The National Public Health Emergency Team (Nphet) urged Government last summer to introduce mandatory quarantine for travellers in State facilities, but it was only in January, after other European states tightened up travel rules, that the proposal was adopted.

Minister for Justice Helen McEntee said on Monday mandatory hotel quarantine would be ready in “three to four weeks” if the necessary legislation is passed.

Taiwan also confirmed three cases of the P1 variant on Friday, and immediately announced that all arrivals would undergo centralised quarantine from this week.

"This is really impairing the public health message," says Anthony Staines, professor of health systems at Dublin City University. "If you come to Ireland, you should be properly quarantined; it needs to be done right."

“I don’t understand the delay. This was signalled last April as an important part of our response to Covid. Civil servants have had oodles of time to prepare for this.”

Ban on flights

Prof Staines believes there should be a ban on flights “from everywhere” in order to stop the importation of new variants or the re-seeding of existing ones.

What we call the Brazil variant (in fact, there are two variants of concern that originated in the country) is now found in many different countries, not just Brazil, he pointed out. In addition, travellers flying directly into Ireland from Europe may be taking onward flights from Brazil.

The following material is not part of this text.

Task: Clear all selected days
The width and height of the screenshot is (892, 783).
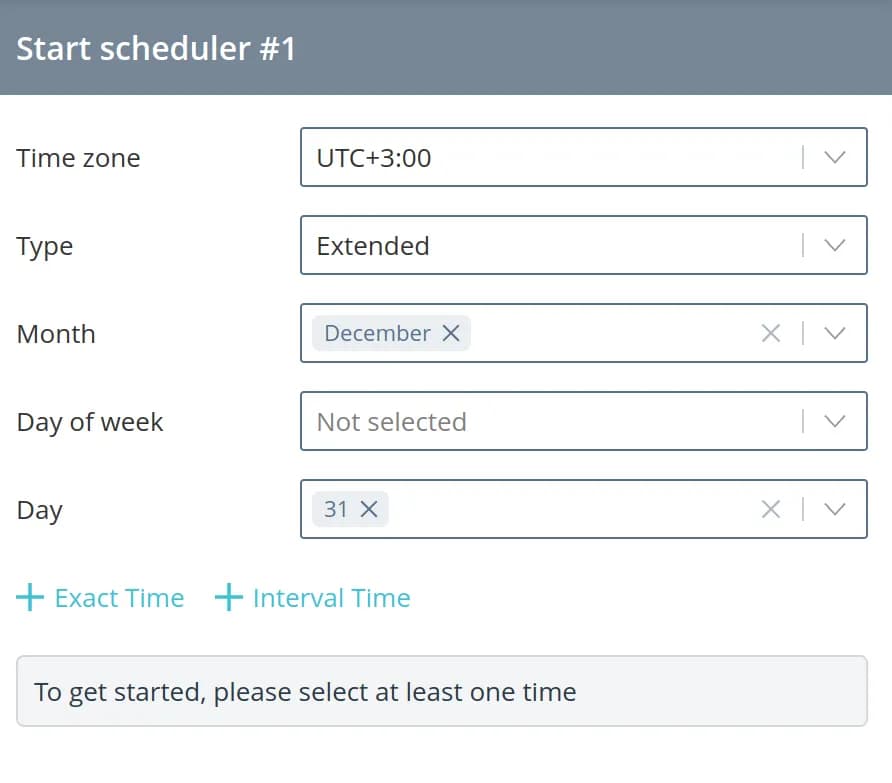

According to the World Health Organisation, the P1 variant has been reported in 21 countries across the world, including an additional six last week.

“It drives me mad. We’re in the middle of a huge lockdown and the Irish people are undergoing enormous stress. Yet the Government is not doing its part,” Prof Staines said.

“We’re not putting enough resources into contact tracing, we’re not asking cases where they got infected and we’re not asking the right questions about school outbreaks.”

A failure to impose mandatory hotel quarantine repeatedly seeds the virus in communities and imports new variants, according to Trinity College Dublin neuroscientist Dr Clare Kelly.

“The result is that we feel our collective sacrifice is undermined. This situation can lead to reduced compliance,” she said, in a tweet.